======== Textauszug ========

08.2021 - 01.2025

unIT-e² – Reallabor für verNETZte E-Mobilität

Ein Konsortium, bestehend aus insgesamt 31 Partnern der Bereiche Automobil- und Energiewirtschaft, IT und Ladeinfrastruktur sowie Wissenschaft, beschäftigt sich im Rahmen von vier deutschlandweiten Feldversuchen mit der vernetzten E-Mobilität. Im Fokus steht dabei die nutzerfreundliche, großflächige Umsetzung von intelligenten Ladekonzepten. Ziel ist die Entwicklung ganzheitlicher Lösungen für den weiteren Hochlauf der Elektromobilität und deren Netzintegration. Um das komplexe Thema von allen Seiten anzugehen, beteiligen sich Partner entlang der gesamten Wertschöpfungskette – vom Fahrzeug bis ins Energiesystem – an dem Verbundprojekt. Begleitet wird das Vorhaben von verschiedenen Forschungsinstituten sowohl durch analytische Arbeiten als auch die Konzeptionierung, Umsetzung und Auswertung der Feldversuche. Die Konsortialführung und damit die Steuerung des Projekts liegt bei der FfE. Gefördert wird das dreijährige Vorhaben vom Bundesministerium für Wirtschaft und Klimaschutz (BMWK). Ein Budget von über 60 Millionen Euro steht dafür bereit.

======== Datensätze ========

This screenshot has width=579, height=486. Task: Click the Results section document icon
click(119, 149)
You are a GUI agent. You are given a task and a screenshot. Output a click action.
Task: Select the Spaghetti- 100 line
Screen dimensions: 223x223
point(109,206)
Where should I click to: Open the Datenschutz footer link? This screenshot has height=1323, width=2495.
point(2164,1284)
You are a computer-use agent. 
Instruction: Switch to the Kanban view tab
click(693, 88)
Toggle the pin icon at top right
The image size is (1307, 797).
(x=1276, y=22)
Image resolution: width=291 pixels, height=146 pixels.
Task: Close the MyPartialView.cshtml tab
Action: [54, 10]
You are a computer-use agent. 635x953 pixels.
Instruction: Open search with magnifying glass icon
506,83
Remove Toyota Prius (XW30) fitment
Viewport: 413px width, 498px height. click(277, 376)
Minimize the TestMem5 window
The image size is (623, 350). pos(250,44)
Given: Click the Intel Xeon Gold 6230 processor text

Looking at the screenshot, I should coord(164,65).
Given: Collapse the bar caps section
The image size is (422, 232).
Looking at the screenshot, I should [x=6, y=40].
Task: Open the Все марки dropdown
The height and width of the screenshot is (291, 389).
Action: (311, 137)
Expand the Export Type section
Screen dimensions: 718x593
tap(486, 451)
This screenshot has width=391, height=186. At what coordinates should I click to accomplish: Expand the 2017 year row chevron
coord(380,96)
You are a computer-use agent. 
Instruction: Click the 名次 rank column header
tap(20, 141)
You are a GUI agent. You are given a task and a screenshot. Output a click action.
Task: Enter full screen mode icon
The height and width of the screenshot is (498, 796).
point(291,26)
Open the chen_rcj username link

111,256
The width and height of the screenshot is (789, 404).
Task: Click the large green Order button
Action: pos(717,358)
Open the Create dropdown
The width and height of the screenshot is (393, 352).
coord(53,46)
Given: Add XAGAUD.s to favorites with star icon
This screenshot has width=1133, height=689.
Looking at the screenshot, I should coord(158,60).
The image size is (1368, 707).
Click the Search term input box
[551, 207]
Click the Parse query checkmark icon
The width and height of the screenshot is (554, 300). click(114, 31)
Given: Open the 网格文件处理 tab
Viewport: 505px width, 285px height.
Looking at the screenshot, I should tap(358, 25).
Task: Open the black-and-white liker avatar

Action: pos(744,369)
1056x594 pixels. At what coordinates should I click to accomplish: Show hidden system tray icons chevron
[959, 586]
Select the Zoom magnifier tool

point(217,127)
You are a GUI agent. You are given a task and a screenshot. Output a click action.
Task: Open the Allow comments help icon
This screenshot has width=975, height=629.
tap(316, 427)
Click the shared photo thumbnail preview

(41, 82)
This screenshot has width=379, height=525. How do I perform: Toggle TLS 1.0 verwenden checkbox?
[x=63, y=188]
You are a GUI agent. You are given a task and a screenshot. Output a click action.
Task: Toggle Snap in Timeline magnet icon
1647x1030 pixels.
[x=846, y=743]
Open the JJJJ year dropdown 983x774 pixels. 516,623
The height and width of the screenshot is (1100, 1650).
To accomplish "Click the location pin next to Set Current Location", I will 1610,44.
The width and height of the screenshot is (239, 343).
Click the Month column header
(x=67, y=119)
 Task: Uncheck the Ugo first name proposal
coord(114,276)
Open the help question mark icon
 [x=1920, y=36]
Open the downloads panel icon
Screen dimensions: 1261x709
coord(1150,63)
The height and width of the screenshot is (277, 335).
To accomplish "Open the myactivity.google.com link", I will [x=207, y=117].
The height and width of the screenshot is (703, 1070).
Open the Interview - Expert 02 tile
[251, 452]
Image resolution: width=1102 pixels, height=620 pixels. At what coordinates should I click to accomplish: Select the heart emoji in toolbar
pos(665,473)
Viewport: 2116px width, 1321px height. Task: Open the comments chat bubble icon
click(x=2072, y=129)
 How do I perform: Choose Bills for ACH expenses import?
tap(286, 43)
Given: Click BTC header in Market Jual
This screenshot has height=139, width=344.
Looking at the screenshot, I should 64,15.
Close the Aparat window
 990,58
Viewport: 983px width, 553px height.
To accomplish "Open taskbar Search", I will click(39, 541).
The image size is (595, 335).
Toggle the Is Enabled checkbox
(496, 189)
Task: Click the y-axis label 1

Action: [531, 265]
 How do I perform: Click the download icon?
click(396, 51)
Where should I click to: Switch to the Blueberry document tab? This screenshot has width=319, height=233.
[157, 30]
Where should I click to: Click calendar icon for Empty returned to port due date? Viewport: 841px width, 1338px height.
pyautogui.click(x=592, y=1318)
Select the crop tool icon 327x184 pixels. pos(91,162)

========

• Aufgabe A:
Bei wem liegt laut dem Textauszug zum Reallabor unIT-e² die Konsortialführung des Projekts?
• Aufgabe B:
Übersetze den Satz „Im Fokus steht dabei die nutzerfreundliche, großflächige Umsetzung von intelligenten Ladekonzepten.“ aus dem Textauszug über vernetzte E-Mobilität ins Englische.
• Aufgabe C:
Schreibe den Text über das Reallabor unIT-e² im Anschluss an seinen letzten Satz weiter.

• Antwort A:
Die Konsortialführung liegt bei der FfE.

• Antwort B:
The focus is on the user-friendly, large-scale implementation of intelligent charging concepts.

• Antwort C:
Die Projektstruktur

Im Zentrum des Projektes unIT-e² stehen vier deutschlandweite Feldversuche, die sogenannten Cluster. In den Clustern werden von den Partnern in Begleitung der FfE Use Cases entwickelt, die im Projektverlauf in Feldversuchen demonstriert werden. Die Realisierung erfolgt in den Stadtgebieten von München und Düsseldorf (cit-E-Life) sowie in ländlich geprägten Gebieten von Ostbayern (sun-E), Niedersachsen (Harmon-E) und Nordhessen (Heav-E). Die Cluster werden über den gesamten Projektverlauf von der FfE und weiteren Forschungsinstituten durch das Teilprojekt (TP) Forschung wissenschaftlich begleitet. Im Rahmen eines TP Grid bringen die Partner Konzepte und Komponenten für die erfolgreiche Integration der Elektrofahrzeuge ins Energiesystem voran. Im Folgenden sind die einzelnen TPs und Cluster kurz beschrieben. Ausführliche Beschreibungen der TP und Clusteraktivitäten zum Stand Dezember 2023 finden sich im unIT-e² Praxisbericht.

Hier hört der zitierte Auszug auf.